Context engineering is a markdown-native discipline
Here's something I didn't appreciate until I was deep into this system: every piece of context you give Claude is a markdown file. CLAUDE.md is markdown. Rules are markdown. Memory files are markdown. Commands are markdown. The format isn't incidental. Markdown is the native language of LLMs, which is exactly why tools like Unmarkdown™ exist to bridge the gap between markdown-native AI and the rest of the world.
This has practical implications. If you're good at writing structured markdown, you're good at context engineering. The skills transfer directly: clear headers, concise bullet points, imperative language, logical grouping. Every structural choice in your markdown affects how well Claude parses and applies it.
Getting started
If you're starting from zero, here's the order I'd recommend:
Week 1: CLAUDE.md. Write your project setup, directory structure, coding standards, and test/build commands. Keep it under 150 lines. Run five sessions and note every time Claude asks a question that CLAUDE.md should have answered. Add those answers.
Week 2: Rules. Create .claude/rules/ with 2-3 rules for your most common file types (tests, components, API routes). Make them imperative. Keep each under 40 lines.
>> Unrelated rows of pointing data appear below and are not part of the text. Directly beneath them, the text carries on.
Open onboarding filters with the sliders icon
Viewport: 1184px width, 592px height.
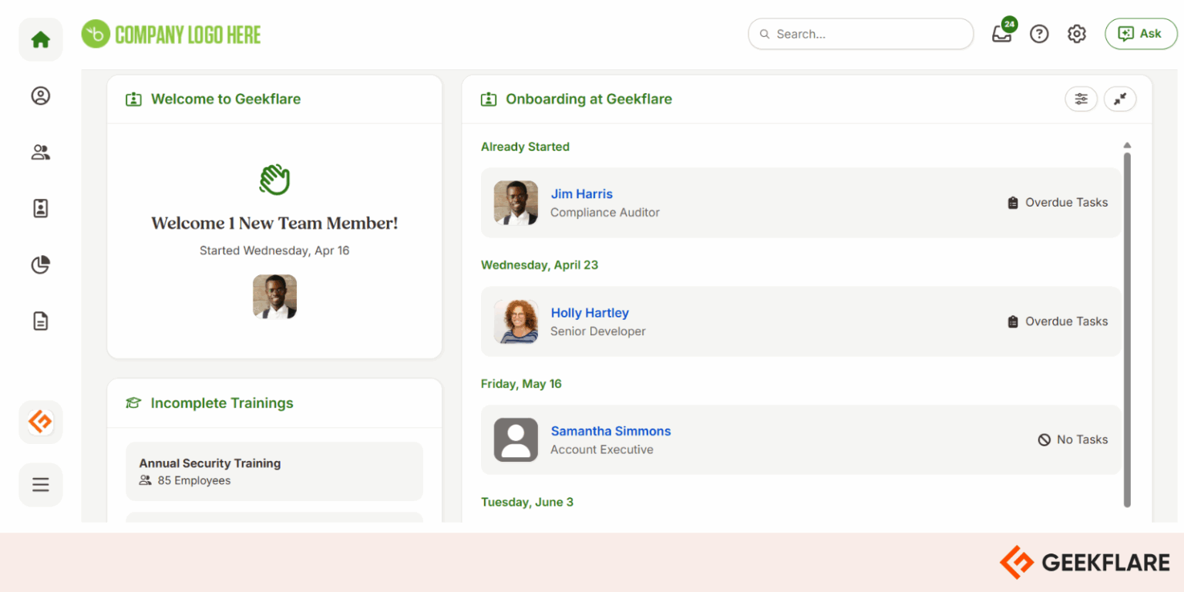(x=1081, y=99)
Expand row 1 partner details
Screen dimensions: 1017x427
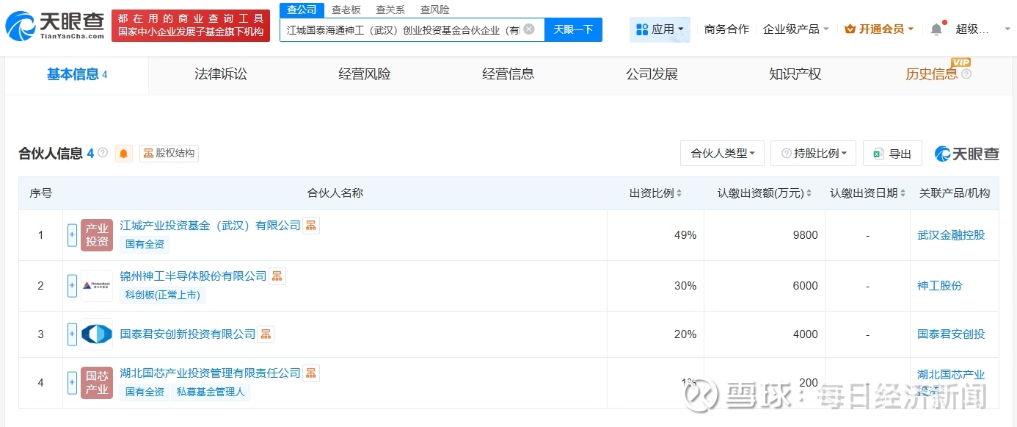click(72, 235)
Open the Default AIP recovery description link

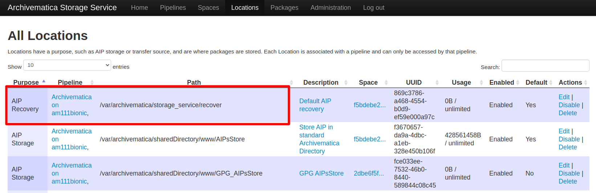(315, 105)
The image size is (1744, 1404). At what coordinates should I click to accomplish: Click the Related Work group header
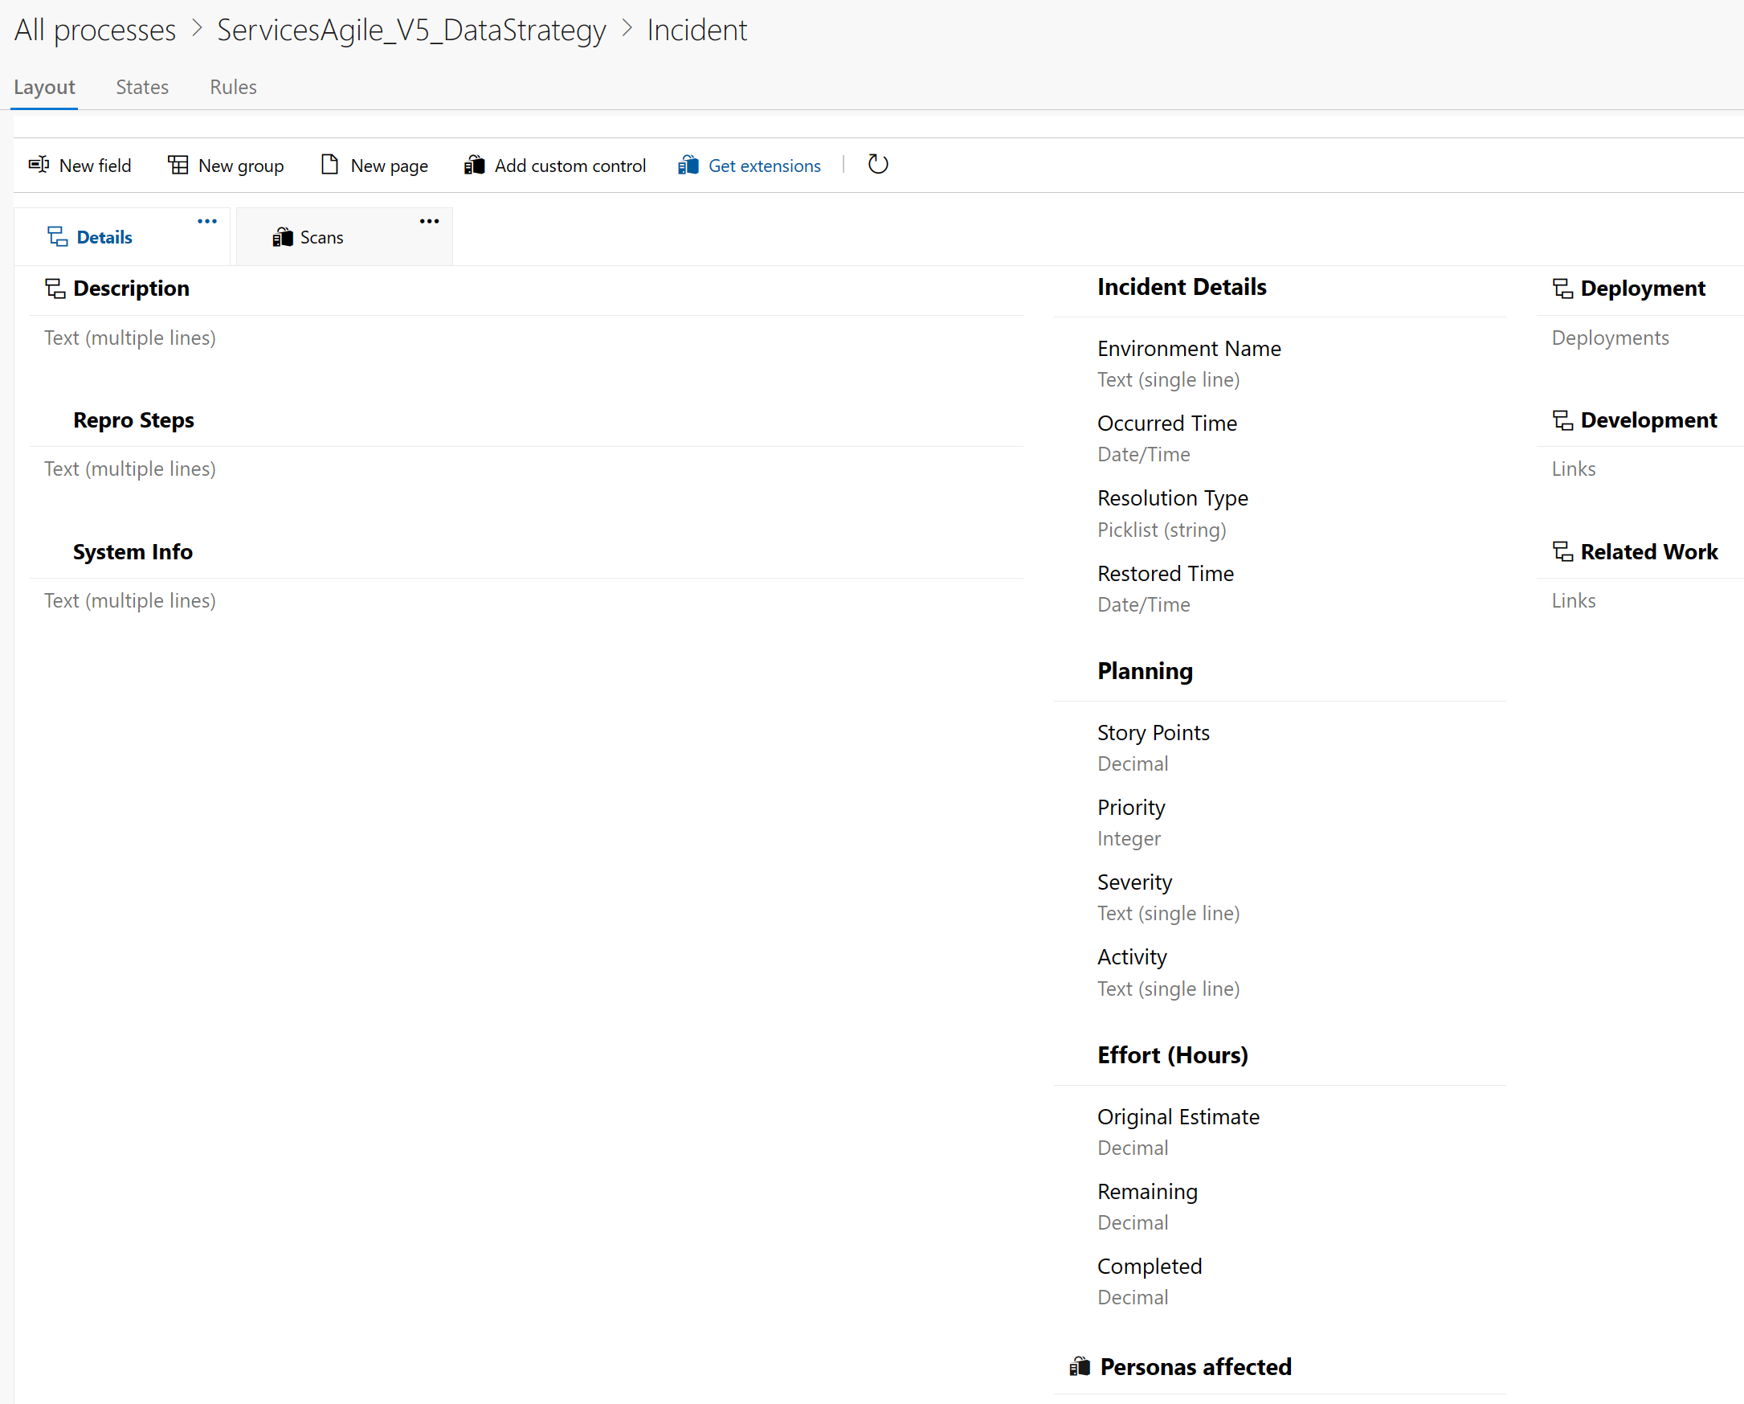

Week 3: Memory. If your project has enough history to justify it, create a MEMORY.md hub with a recovery protocol and 2-3 spoke files (architecture, current status, key decisions). See the hub-and-spoke guide for the full pattern.
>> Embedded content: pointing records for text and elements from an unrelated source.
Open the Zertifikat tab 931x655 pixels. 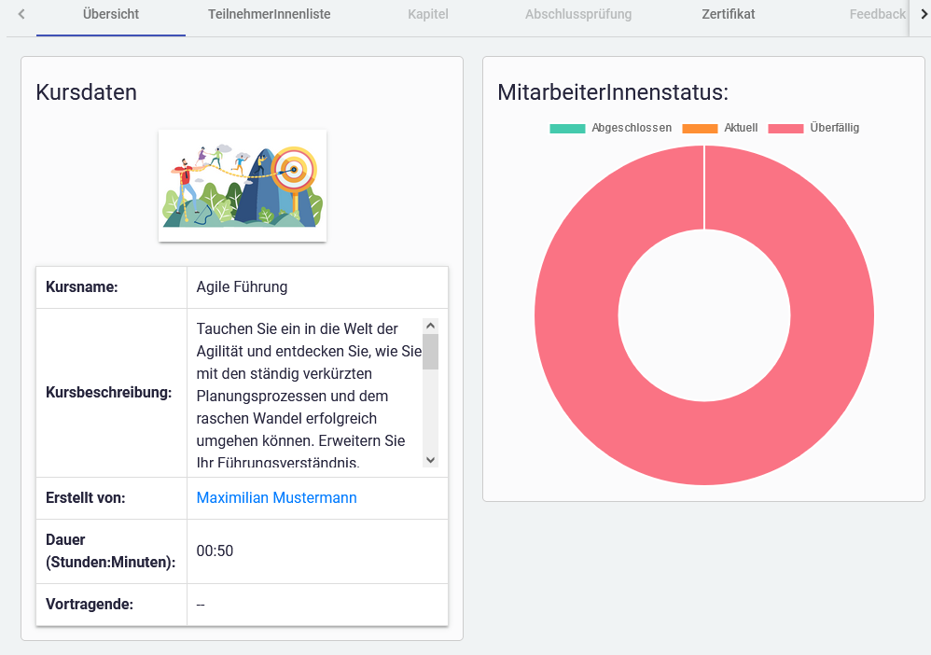tap(729, 15)
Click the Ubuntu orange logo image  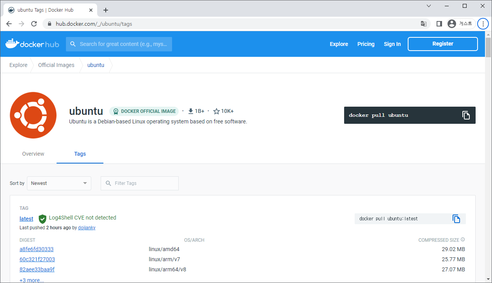click(33, 115)
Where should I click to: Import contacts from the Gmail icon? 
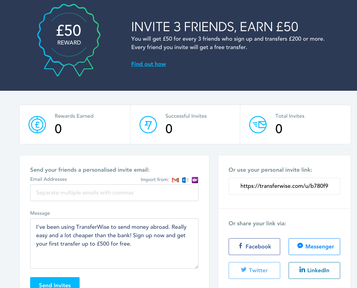(x=175, y=180)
Week 4: Commands and iteration. Create 2-3 commands for your most common workflows. Then spend the week refining everything based on what's working and what isn't. Archive context that Claude never uses. Strengthen context where Claude still makes mistakes.
After a month, you'll have a context system that makes every session more productive than the last. The compound effect is real: better context means better output, which means fewer corrections, which means more time building features instead of re-explaining your project.
For more on preventing context loss during long sessions, see Why Does Claude Keep Compacting? and How to Prevent Claude Compacting. For the deep dive on CLAUDE.md specifically, see How to Use CLAUDE.md Files.
The era of spending thirty minutes crafting the perfect prompt is over. Spend that time engineering your context instead. The prompt can be twelve words. The context is what makes it work.